At oral argument today, the primary focus appeared to be on the issues presented in the Claugus Family Farm case as opposed to the issues underlying the Hupp case. Indeed, when counsel for Beck began to discuss the issues in Hupp related to the validity of Beck’s lease form, Justice O’Neill directed him to the due process considerations at issue in Claugus Family Farm. From that point forward, nearly the entirety of Beck’s oral argument time was spend on the Claugus Family Farm case. Near the end, Beck’s attorney was asked whether he agreed with the Seventh District Court of Appeals’ analysis on the lease issue – i.e., that the lease form was valid – to which he responded that he did. Perhaps this signals that the Supreme Court of Ohio foresees no legal error with the Seventh District’s decision upholding the validity of the leases.
As to the issues presented in Claugus Family Farm, the Court spent considerable time at oral argument discussing issues of due process, particularly whether Claugus Family Farm had an opportunity to be heard. Because the class had been certified pursuant to Civ. R. 23(B)(2), which generally does not require notice and does not permit parties to “opt out,” Beck and counsel for the Seventh District Court of Appeals argued that no notice was required and all due process requirements were met.
Finally, the Court and the parties addressed the issue of tolling.
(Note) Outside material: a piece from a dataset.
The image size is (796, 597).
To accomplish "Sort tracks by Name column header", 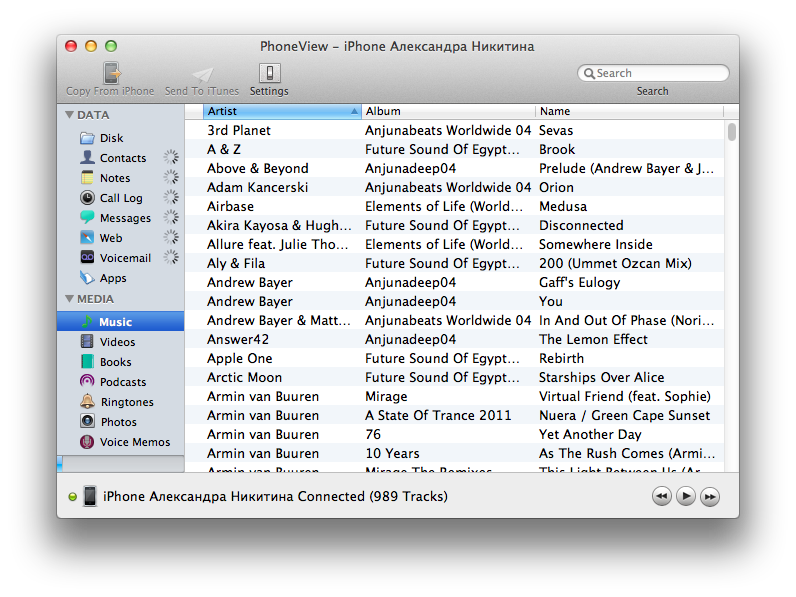I will point(628,111).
Counsel for XTO argued that tolling was required because, with the pendency of the Hupp lawsuit, neither Beck nor XTO were willing (nor should have been expected) to take the risk of engaging in drilling operations. Thus, both Beck and XTO essentially lost a significant portion of the primary term of the leases engaging in this litigation. Tolling was required (and was correctly granted), argued XTO, to maintain the status quo of the primary terms during the pendency of the lawsuit.
It is true that no one can predict the outcome of a case based upon oral argument. That said, it was interesting and enlightening to compare the time spent by the Court on the issue in Hupp versus the issues presented in Claugus Family Farm. In that regard, and based upon oral argument alone, the Court seemed to be struggling much more with Claugus Family Farm than Hupp. The Ohio oil and gas industry and oil and gas landowners/lessors alike will be anxiously awaiting the Court’s decisions in these two very important cases.